EXERCISE DESCRIPTION: Pull out each line of the material below that contains the string "Task", treating uppercase and lowercase as different.

Stored items:
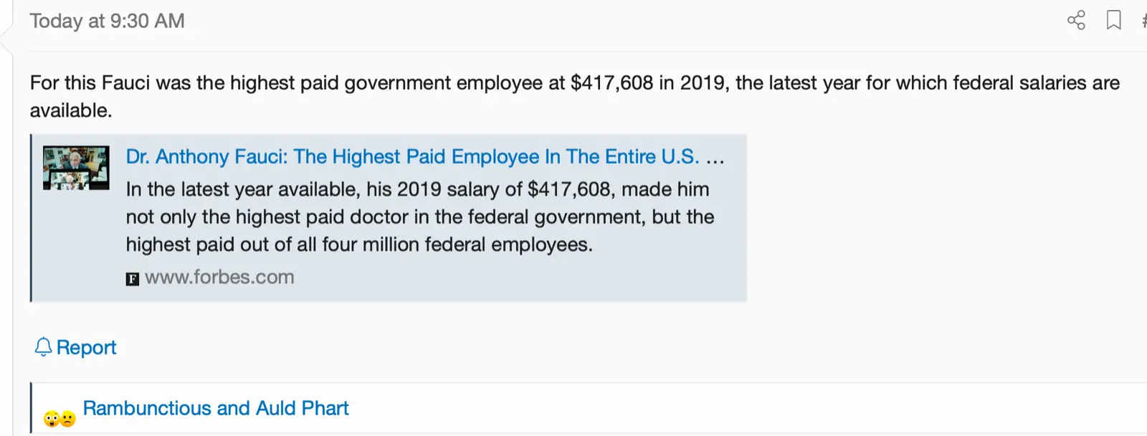The width and height of the screenshot is (1147, 436).
Task: Click the frowning face reaction emoji
Action: pyautogui.click(x=67, y=419)
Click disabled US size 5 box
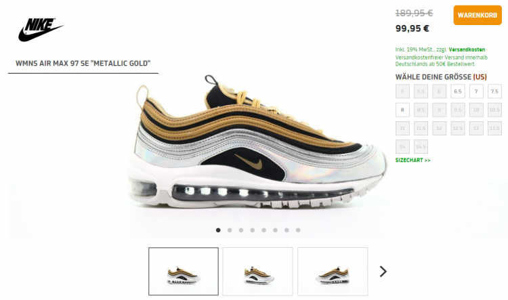This screenshot has height=300, width=508. 402,91
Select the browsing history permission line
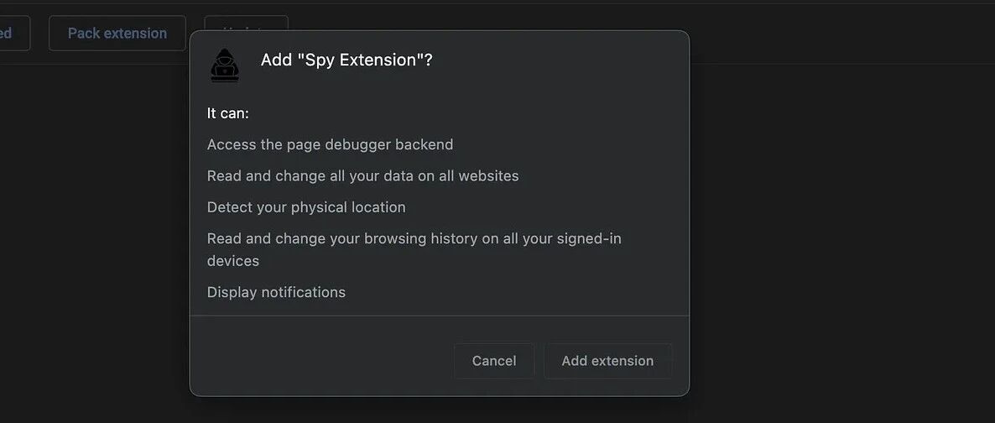This screenshot has height=423, width=995. click(414, 249)
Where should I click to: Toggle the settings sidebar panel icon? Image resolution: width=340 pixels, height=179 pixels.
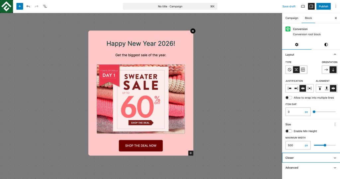tap(311, 6)
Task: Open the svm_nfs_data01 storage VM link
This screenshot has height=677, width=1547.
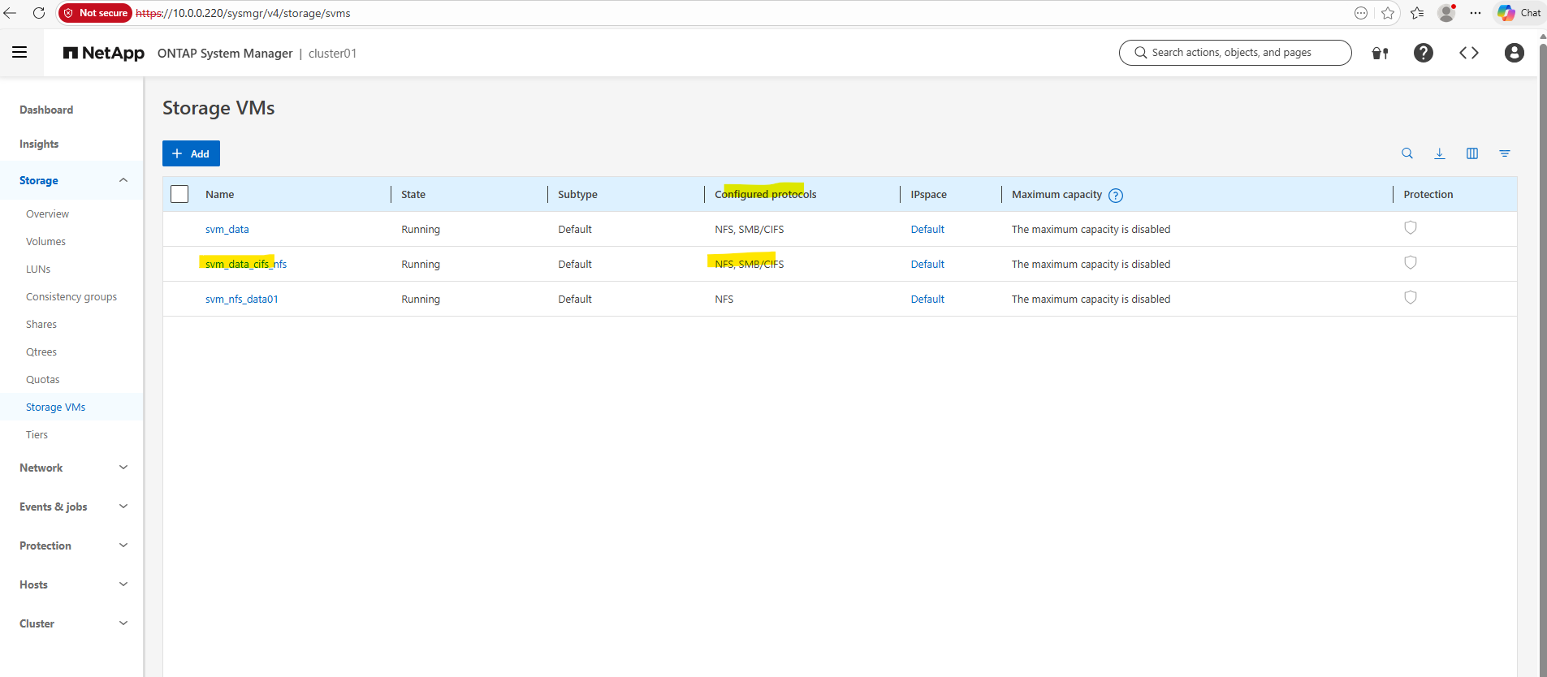Action: click(x=241, y=300)
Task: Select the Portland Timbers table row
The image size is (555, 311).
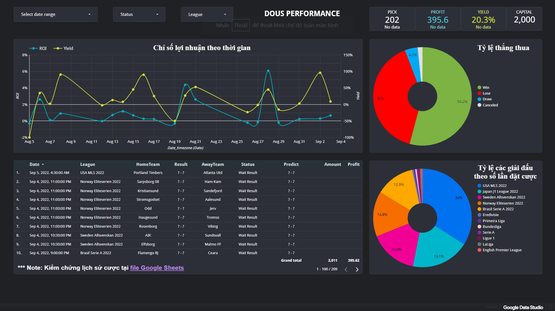Action: pos(148,173)
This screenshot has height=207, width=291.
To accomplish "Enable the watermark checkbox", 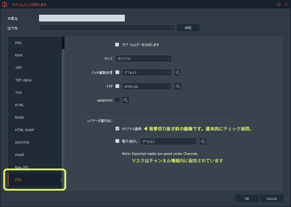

RESULT OF THE EXERCISE:
Task: Click the frowning face reaction emoji
Task: Open the svm_nfs_data01 storage VM link
Task: Select the Portland Timbers table row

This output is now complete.